The quote above is from a fascinating book I am reading called The Body Keeps the Score by Bessel Van der Kolk…..although I have been exposed to much of the material both professionally in my training and experienced it before my very eyes in my household – this book’s ability in summarizing all of the research on trauma together has been captivating. I try to teach many of our educators that a child’s body does not “knowingly” react and defy them or disrupt their classroom, it is their body’s auto-pilot of fear and reaction that has (most of the time) little to do with their actual teaching or personality.
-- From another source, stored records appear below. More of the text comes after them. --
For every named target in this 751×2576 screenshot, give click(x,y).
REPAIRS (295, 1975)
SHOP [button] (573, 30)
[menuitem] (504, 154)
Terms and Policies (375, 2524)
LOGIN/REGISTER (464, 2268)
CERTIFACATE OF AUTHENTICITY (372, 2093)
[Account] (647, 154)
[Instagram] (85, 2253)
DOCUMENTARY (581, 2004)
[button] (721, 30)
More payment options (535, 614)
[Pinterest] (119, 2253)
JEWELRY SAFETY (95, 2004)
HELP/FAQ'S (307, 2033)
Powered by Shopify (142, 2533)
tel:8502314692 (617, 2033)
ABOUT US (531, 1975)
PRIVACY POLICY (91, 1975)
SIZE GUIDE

It is also helping me pinpoint some troubling timelines for my own kiddos and how their body remembers way before their brain does the traumas that live inside of them, have stolen pieces of childhood from them, and show up often during very inconvenient times if our lives.

April – as soon as April 1st hits and we start talking about WonderBOYs birthday, his behavior and mood plummets. His little body reacts with nightmares and impulsive sadness around thinking about his own birth and grieving the loss of a relationship with his bio mother.

June – this month is a hotbed of triggers for both WonderGIRL and BraveGIRL. The end of school is terribly sad for WG even though in recent years, summers are filled with joy and memories, the true imprint of terror and abandonment after school gets out remained steadfast in her bones and blood.

This month also marks the anniversary of BGs parents’ death and finally this year, she is realizing the impact this has on her. I am hoping and praying she will engage more in her grief and trauma counseling so that we can heal some of these wounds before she is out on her own navigating these triggers alone.

So we hold on through these rough seasons and look forward to the next. We pinpoint what their bodies are doing to them and reassure them they are in a new and safer place, free of fear and violence. We (okay just me) dive deep into reading and researching trauma so I can best prepare them for healing and prepare our schools to be healing environments. We stick together, we sometimes choose aggression over compassion, we get through the day, and then we start all over again tomorrow.